A former U.S. ambassador to Ukraine says recent military moves by Russia show that President Vladimir Putin's "minimal goal is to destabilize the current government" in Ukraine.
John Herbst, who now directs the Eurasia Center at the Atlantic Council, a Washington think tank, said from Kyiv that Putin is seeking to ratchet up the pressure on Ukraine, "and in order to do that, he can’t simply sit behind the cease-fire line. He needs to move forward to cause additional instability in the country.”
Moscow has long denied charges by Kyiv and many Western governments that it has supported rebels in eastern Ukraine with military personnel and weapons.
But NATO Secretary-General Jens Stoltenberg said Thursday that the Russians had moved a significant amount of military equipment along the Ukrainian border as well as inside eastern Ukraine. "They have provided the separatists with well above a thousand pieces of heavy equipment, advanced weapon systems, advanced air defenses, tanks, artillery,” he said.
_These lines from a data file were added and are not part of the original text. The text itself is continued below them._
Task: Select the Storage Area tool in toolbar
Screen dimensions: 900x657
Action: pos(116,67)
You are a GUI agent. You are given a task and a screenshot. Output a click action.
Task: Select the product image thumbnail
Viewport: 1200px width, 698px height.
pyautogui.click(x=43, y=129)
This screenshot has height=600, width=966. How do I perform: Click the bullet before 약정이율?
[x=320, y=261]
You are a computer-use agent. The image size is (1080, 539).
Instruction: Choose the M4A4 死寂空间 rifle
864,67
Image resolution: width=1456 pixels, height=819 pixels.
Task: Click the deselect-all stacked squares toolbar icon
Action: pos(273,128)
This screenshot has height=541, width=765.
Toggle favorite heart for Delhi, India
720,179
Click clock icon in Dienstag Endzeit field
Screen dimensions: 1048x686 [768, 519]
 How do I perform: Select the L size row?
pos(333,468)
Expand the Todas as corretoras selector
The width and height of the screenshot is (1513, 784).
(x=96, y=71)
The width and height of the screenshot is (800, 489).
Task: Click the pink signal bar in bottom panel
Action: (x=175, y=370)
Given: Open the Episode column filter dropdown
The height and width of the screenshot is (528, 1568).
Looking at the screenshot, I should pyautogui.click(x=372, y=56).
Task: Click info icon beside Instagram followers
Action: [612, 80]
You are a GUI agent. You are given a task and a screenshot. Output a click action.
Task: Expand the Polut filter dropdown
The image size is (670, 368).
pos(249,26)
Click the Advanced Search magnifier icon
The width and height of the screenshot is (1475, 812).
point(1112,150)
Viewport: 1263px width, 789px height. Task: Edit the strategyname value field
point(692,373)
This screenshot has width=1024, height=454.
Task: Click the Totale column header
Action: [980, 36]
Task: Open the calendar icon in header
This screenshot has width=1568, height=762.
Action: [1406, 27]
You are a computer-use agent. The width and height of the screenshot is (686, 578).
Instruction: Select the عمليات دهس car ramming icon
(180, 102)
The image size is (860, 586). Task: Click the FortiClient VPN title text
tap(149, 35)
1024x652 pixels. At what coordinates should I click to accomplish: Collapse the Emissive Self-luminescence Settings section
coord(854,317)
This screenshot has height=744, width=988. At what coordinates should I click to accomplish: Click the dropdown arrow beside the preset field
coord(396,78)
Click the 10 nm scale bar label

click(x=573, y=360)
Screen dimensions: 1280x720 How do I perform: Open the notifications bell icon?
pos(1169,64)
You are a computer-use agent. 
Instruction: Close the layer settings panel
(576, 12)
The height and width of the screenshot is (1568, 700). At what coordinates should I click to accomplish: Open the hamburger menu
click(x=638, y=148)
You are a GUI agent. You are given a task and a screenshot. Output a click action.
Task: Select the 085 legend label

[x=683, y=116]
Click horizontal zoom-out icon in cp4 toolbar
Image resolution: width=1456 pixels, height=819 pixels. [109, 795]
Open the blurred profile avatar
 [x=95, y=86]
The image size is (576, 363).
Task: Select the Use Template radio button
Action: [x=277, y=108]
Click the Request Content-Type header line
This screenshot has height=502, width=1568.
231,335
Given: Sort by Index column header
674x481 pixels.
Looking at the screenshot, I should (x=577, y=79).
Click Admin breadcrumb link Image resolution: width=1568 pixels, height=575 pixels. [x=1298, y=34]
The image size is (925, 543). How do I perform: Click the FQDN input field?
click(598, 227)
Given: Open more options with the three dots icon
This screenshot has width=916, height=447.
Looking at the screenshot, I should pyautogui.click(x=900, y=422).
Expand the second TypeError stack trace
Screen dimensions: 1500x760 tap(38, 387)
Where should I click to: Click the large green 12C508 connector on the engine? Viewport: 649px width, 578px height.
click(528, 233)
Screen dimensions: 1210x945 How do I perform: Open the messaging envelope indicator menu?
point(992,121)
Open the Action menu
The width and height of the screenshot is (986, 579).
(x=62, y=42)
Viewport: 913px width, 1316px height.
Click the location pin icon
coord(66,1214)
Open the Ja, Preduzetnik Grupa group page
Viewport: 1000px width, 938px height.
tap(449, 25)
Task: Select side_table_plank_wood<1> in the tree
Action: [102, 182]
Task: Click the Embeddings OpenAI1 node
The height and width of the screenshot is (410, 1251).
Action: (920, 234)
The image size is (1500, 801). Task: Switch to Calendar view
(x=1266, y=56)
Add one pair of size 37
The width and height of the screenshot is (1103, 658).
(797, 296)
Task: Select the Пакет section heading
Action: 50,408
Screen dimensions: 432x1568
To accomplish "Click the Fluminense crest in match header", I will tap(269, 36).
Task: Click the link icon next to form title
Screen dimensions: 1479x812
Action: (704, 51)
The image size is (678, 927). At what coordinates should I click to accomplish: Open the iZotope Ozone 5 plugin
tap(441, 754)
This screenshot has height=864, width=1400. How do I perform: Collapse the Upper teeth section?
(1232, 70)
The latest moves, he said, violated the European-brokered truce signed in February in Belarus and gave the separatists "the capacity to launch a new, big offensive with very little warning time.”
The United States and European Union have slapped sanctions on Moscow, and the U.S. has sent military trainers to Ukraine. Herbst said Washington should do more.
“I think the White House has been slow to recognize the danger that Mr. Putin’s revisionist policies represent," he said. "We should have decided months ago to provide weapons to Ukraine. We should have a much stronger policy within NATO to draw a very strong red line so that the Kremlin does not play games, provocative games in the Baltic states.”
Fighting between government forces and pro-Russian separatists in Ukraine has killed more than 6,000 people and displaced a million others.